İnsanlığa, yeryüzüne adil bir dünyanın, kurtuluşun kapılarını göstermesi gereken İslamcılık, pratiğindeki affedilmez hataların hem kurbanı oluyor hem de ilişkili olduğu söylemi fiili anlamda umut olmaktan çıkarıyor, zan altında bırakıyor.
Anadolu’nun NATO güçleri
tarafından baştanbaşa işgal edildiği bir dönemde cılız tepkiler dışında İslami
camiadan ses çıkmaması kahredici bir durum değil midir?
Malatya’daki NATO radarından
sonra İzmir’deki kara karargâhı ile derinleşen, en nihayetinde patriotlarla
zirveye çıkan işgal süreci karşısındaki sessizlik İslamcı çevrelerin
kendilerini tümüyle iptal etme süreci olarak tarihi bir kayıt olacaktır.
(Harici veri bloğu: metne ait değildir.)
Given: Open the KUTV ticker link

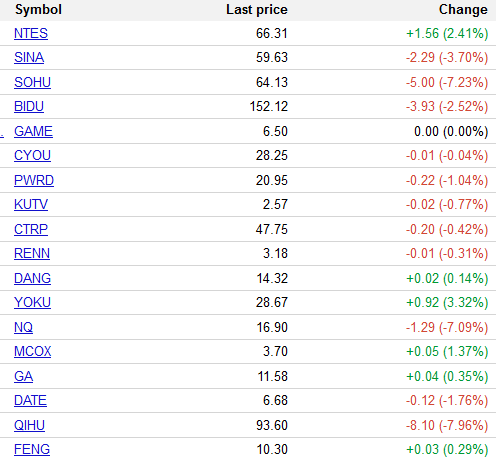Looking at the screenshot, I should pyautogui.click(x=31, y=204).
1400 yılık iktidar geleneğine
verilen Kemalist arada bağımsız tevhidi kimliğe dönüş çabaları yetersiz kalmış
olmalı ki, İslamilik iddiası kendinden menkul bir iktidarla birlikte hemencecik
devletleşen yeni İslamcılık hızla 6. Filo günlerine dönüyor.
Libya’ya dönük müdahalede insani
yardım hususunda NATO’nun araçsallaştırılabileceğini salık veren İslamcı
kalemler maalesef bugün hızlarını alamayıp “Üç-beş patriottan ne çıkar?”
noktasına gelebilmişlerdir.
Birkaç şehirde ABD ve NATO
varlığına, üslerine ve patriotlara karşı Müslümanlar eylemler yaptılar,
seslerini yükselttiler ancak ana gövde iktidarla kurduğu yakın düşünsel ve
siyasal münasebet nedeniyle bu tavırdan uzak durmayı tercih etti.
Emperyalist işgale iktidar
tutkusuyla ses çıkarmamak 6. Filo günlerine dönüşten başka bir şey değildir.
Bazı sol grupların patriot çıkarmasına karşı gerçekleştirdiği eylemlilikler
böyle can acıtan bir benzetmeyi maalesef bize dayatıyor.
Abdülhamit İslamcılığının
pragmatizmine kurban verilen İslami söylemin devletleşmenin büyüsüne erkenden
kapılması bundan böyle işimizi daha da zorlaştıracaktır.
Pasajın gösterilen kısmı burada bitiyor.